## ACTIVITY:
Nothing in the records may be altered, so transcribe them exactly.

[Pixel coordinate grounding data]
-------

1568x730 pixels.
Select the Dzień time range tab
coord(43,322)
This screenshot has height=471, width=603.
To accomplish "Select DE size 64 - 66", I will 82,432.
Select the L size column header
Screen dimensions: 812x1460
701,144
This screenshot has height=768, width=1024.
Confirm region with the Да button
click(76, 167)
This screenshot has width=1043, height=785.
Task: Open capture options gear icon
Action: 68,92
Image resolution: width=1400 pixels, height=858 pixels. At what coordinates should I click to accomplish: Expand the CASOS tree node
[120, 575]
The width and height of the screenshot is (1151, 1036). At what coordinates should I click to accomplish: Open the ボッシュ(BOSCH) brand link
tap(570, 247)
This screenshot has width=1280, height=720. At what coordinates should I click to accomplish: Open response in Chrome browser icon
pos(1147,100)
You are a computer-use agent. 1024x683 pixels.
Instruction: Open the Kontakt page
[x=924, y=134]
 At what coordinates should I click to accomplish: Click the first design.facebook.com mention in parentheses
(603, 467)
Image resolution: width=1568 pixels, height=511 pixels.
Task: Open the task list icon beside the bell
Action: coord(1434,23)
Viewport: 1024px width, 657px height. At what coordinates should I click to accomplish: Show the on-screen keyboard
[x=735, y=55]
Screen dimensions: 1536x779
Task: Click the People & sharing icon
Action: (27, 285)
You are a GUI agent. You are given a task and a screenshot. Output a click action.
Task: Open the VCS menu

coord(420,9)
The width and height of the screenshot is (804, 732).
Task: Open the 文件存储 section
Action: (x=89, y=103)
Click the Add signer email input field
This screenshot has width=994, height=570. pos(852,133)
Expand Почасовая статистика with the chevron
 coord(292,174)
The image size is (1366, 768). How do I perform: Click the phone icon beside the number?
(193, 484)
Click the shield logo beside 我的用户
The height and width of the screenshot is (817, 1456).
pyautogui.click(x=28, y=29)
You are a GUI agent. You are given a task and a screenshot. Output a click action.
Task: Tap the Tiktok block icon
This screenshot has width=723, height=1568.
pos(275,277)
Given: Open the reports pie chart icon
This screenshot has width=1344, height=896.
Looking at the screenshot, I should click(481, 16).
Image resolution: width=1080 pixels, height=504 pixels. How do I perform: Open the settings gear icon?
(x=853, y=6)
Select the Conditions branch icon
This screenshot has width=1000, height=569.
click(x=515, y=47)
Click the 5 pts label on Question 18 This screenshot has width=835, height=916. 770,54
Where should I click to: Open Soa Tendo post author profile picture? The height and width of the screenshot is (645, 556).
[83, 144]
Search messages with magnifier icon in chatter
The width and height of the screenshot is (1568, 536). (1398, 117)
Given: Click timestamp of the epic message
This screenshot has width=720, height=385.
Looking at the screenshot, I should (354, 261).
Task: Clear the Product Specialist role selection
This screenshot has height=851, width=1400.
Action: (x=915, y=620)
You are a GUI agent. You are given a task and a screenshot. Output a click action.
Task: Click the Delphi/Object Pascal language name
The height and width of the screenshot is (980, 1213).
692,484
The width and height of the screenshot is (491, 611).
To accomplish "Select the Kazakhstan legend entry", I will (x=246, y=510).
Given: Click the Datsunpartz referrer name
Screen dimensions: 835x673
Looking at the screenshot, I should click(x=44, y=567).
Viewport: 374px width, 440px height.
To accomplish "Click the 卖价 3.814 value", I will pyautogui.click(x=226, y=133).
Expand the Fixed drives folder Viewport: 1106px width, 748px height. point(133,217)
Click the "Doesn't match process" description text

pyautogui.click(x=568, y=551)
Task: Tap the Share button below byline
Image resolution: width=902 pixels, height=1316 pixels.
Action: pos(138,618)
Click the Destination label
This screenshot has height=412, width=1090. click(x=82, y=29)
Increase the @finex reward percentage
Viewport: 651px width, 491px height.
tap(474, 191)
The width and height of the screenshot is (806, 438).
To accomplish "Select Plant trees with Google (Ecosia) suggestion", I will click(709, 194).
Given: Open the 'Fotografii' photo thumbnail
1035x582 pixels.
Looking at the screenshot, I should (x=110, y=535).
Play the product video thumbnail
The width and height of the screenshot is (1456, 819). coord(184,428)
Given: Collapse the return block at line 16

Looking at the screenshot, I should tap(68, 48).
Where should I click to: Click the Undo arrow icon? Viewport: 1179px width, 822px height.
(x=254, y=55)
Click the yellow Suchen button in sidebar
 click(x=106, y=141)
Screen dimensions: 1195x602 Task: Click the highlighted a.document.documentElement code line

-------

## ANSWER FOR THIS EXERCISE:
1568x730 pixels.
Select the Dzień time range tab
coord(43,322)
This screenshot has height=471, width=603.
To accomplish "Select DE size 64 - 66", I will 82,432.
Select the L size column header
Screen dimensions: 812x1460
701,144
This screenshot has height=768, width=1024.
Confirm region with the Да button
click(76, 167)
This screenshot has width=1043, height=785.
Task: Open capture options gear icon
Action: 68,92
Image resolution: width=1400 pixels, height=858 pixels. At what coordinates should I click to accomplish: Expand the CASOS tree node
[120, 575]
The width and height of the screenshot is (1151, 1036). At what coordinates should I click to accomplish: Open the ボッシュ(BOSCH) brand link
tap(570, 247)
This screenshot has width=1280, height=720. At what coordinates should I click to accomplish: Open response in Chrome browser icon
pos(1147,100)
You are a computer-use agent. 1024x683 pixels.
Instruction: Open the Kontakt page
[x=924, y=134]
 At what coordinates should I click to accomplish: Click the first design.facebook.com mention in parentheses
(603, 467)
Image resolution: width=1568 pixels, height=511 pixels.
Task: Open the task list icon beside the bell
Action: coord(1434,23)
Viewport: 1024px width, 657px height. At what coordinates should I click to accomplish: Show the on-screen keyboard
[x=735, y=55]
Screen dimensions: 1536x779
Task: Click the People & sharing icon
Action: (27, 285)
You are a GUI agent. You are given a task and a screenshot. Output a click action.
Task: Open the VCS menu

coord(420,9)
The width and height of the screenshot is (804, 732).
Task: Open the 文件存储 section
Action: (x=89, y=103)
Click the Add signer email input field
This screenshot has width=994, height=570. pos(852,133)
Expand Почасовая статистика with the chevron
 coord(292,174)
The image size is (1366, 768). How do I perform: Click the phone icon beside the number?
(193, 484)
Click the shield logo beside 我的用户
The height and width of the screenshot is (817, 1456).
pyautogui.click(x=28, y=29)
You are a GUI agent. You are given a task and a screenshot. Output a click action.
Task: Tap the Tiktok block icon
This screenshot has width=723, height=1568.
pos(275,277)
Given: Open the reports pie chart icon
This screenshot has width=1344, height=896.
Looking at the screenshot, I should click(481, 16).
Image resolution: width=1080 pixels, height=504 pixels. How do I perform: Open the settings gear icon?
(x=853, y=6)
Select the Conditions branch icon
This screenshot has width=1000, height=569.
click(x=515, y=47)
Click the 5 pts label on Question 18 This screenshot has width=835, height=916. 770,54
Where should I click to: Open Soa Tendo post author profile picture? The height and width of the screenshot is (645, 556).
[83, 144]
Search messages with magnifier icon in chatter
The width and height of the screenshot is (1568, 536). (1398, 117)
Given: Click timestamp of the epic message
This screenshot has width=720, height=385.
Looking at the screenshot, I should (354, 261).
Task: Clear the Product Specialist role selection
This screenshot has height=851, width=1400.
Action: (x=915, y=620)
You are a GUI agent. You are given a task and a screenshot. Output a click action.
Task: Click the Delphi/Object Pascal language name
The height and width of the screenshot is (980, 1213).
692,484
The width and height of the screenshot is (491, 611).
To accomplish "Select the Kazakhstan legend entry", I will (x=246, y=510).
Given: Click the Datsunpartz referrer name
Screen dimensions: 835x673
Looking at the screenshot, I should click(x=44, y=567).
Viewport: 374px width, 440px height.
To accomplish "Click the 卖价 3.814 value", I will pyautogui.click(x=226, y=133).
Expand the Fixed drives folder Viewport: 1106px width, 748px height. point(133,217)
Click the "Doesn't match process" description text

pyautogui.click(x=568, y=551)
Task: Tap the Share button below byline
Image resolution: width=902 pixels, height=1316 pixels.
Action: pos(138,618)
Click the Destination label
This screenshot has height=412, width=1090. click(x=82, y=29)
Increase the @finex reward percentage
Viewport: 651px width, 491px height.
tap(474, 191)
The width and height of the screenshot is (806, 438).
To accomplish "Select Plant trees with Google (Ecosia) suggestion", I will click(709, 194).
Given: Open the 'Fotografii' photo thumbnail
1035x582 pixels.
Looking at the screenshot, I should (x=110, y=535).
Play the product video thumbnail
The width and height of the screenshot is (1456, 819). coord(184,428)
Given: Collapse the return block at line 16

Looking at the screenshot, I should tap(68, 48).
Where should I click to: Click the Undo arrow icon? Viewport: 1179px width, 822px height.
(x=254, y=55)
Click the yellow Suchen button in sidebar
 click(x=106, y=141)
Screen dimensions: 1195x602 Task: Click the highlighted a.document.documentElement code line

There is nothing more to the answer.